**THE TASK:** When you restate the data, keep every word as it is and drop the images.

(Beginning of SUPPLIED ENTRIES)

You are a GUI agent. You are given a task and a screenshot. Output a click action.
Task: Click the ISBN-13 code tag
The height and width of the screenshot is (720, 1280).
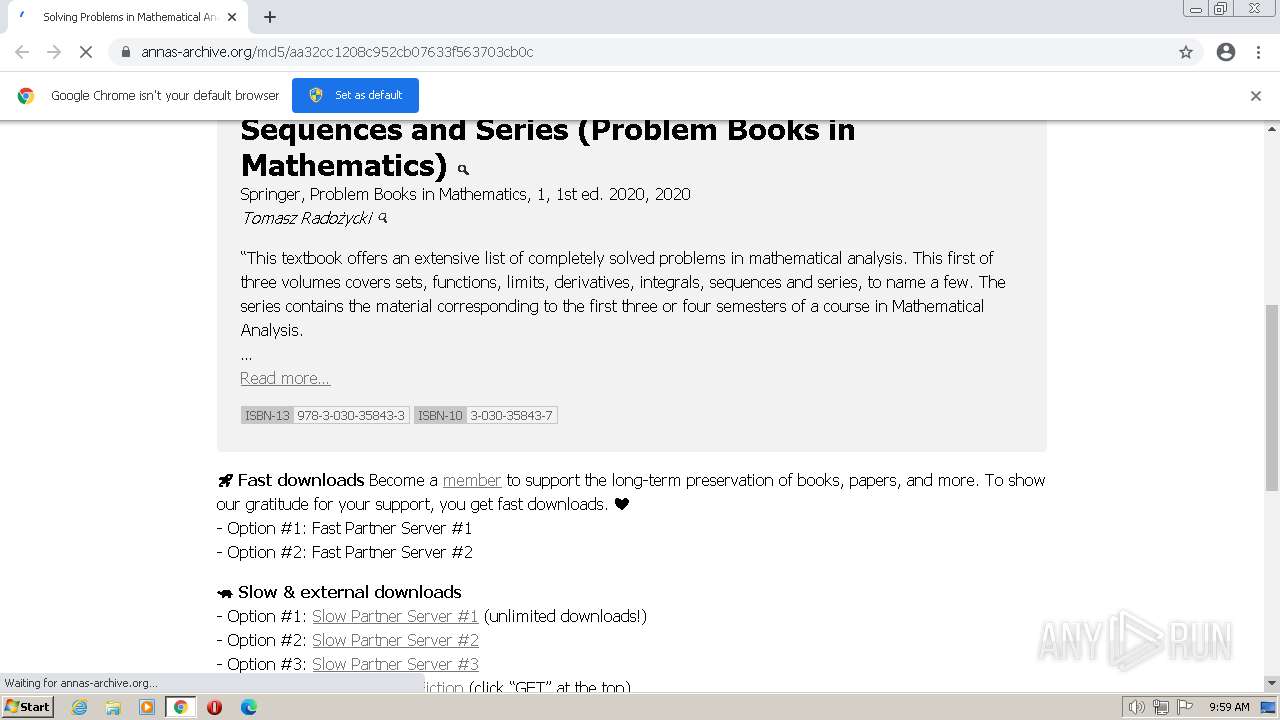coord(325,415)
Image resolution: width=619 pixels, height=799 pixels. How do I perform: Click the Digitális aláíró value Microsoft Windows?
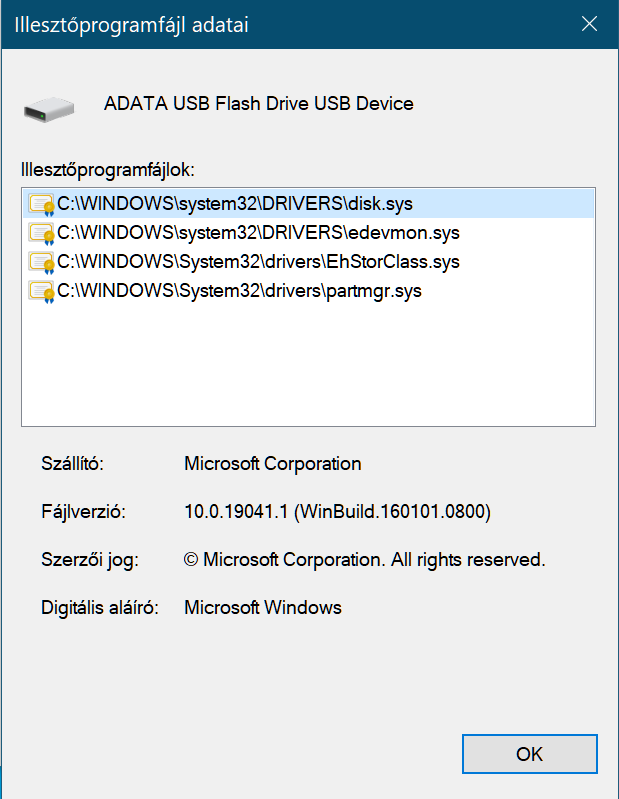coord(263,607)
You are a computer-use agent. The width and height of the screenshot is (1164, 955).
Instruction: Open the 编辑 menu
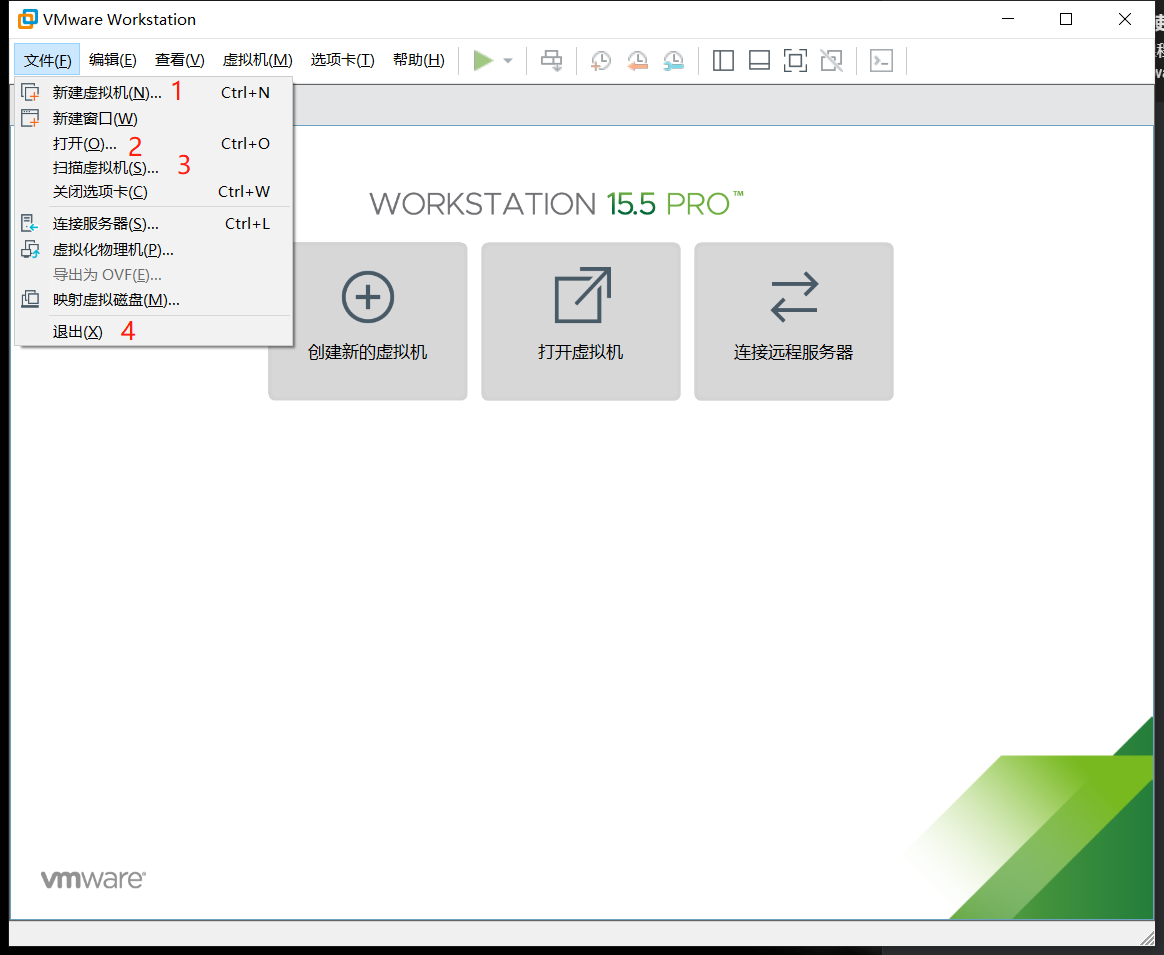tap(112, 59)
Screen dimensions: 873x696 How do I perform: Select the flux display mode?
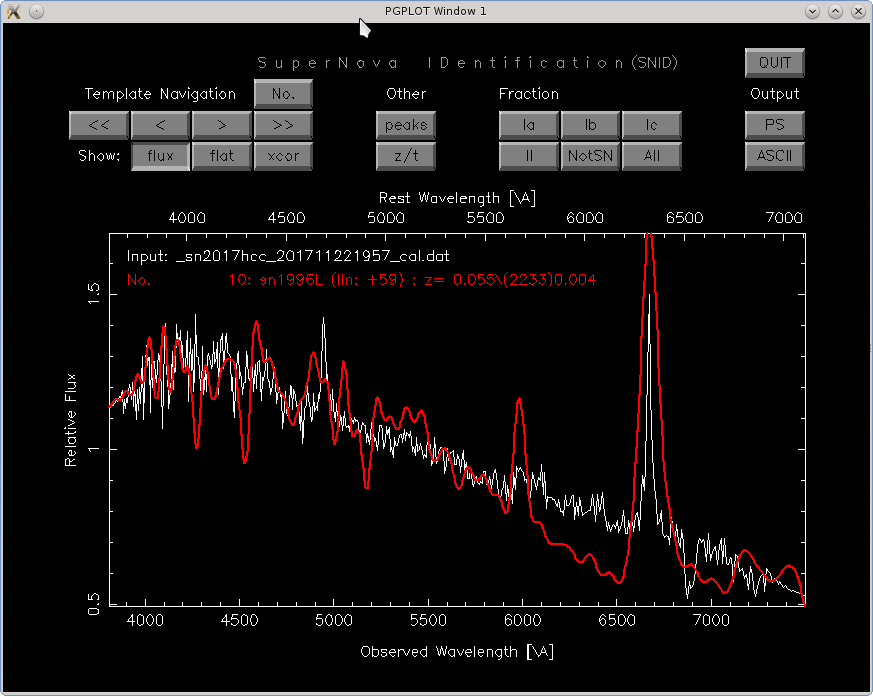(160, 156)
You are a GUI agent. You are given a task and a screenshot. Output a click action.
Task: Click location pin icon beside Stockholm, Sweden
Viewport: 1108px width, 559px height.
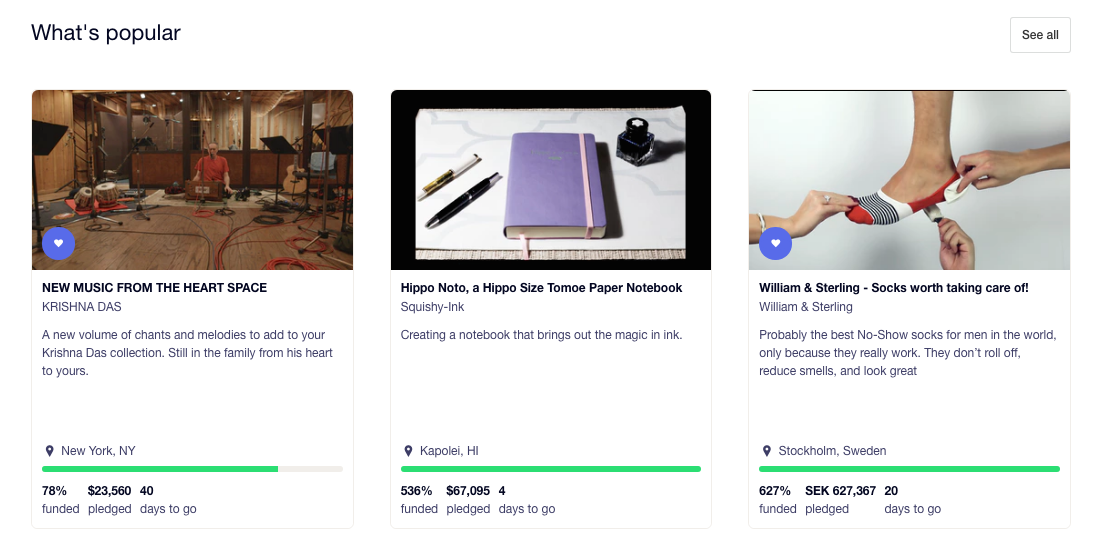(766, 451)
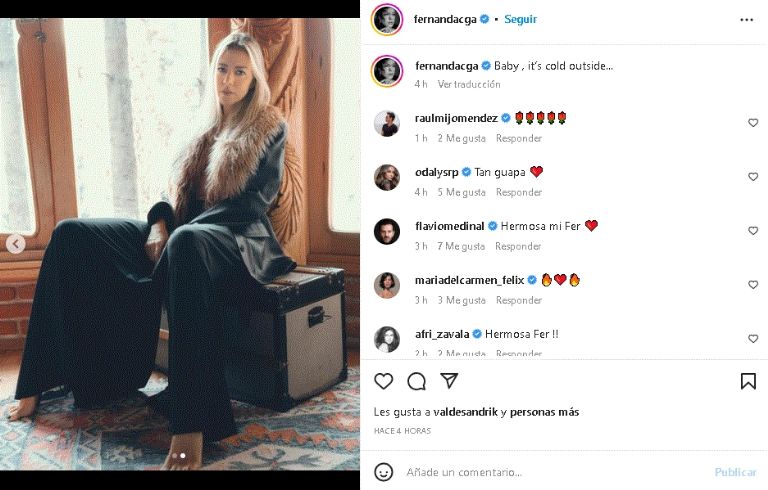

(End of SUPPLIED ENTRIES)

**SOLVED PROBLEM:**
You are a GUI agent. You are given a task and a screenshot. Output a click action.
Task: Click the ISBN-13 code tag
The height and width of the screenshot is (720, 1280).
coord(325,415)
Image resolution: width=619 pixels, height=799 pixels. How do I perform: Click the Digitális aláíró value Microsoft Windows?
coord(263,607)
You are a computer-use agent. The width and height of the screenshot is (1164, 955).
Instruction: Open the 编辑 menu
tap(112, 59)
Screen dimensions: 873x696 How do I perform: Select the flux display mode?
(160, 156)
You are a GUI agent. You are given a task and a screenshot. Output a click action.
Task: Click location pin icon beside Stockholm, Sweden
Viewport: 1108px width, 559px height.
(766, 451)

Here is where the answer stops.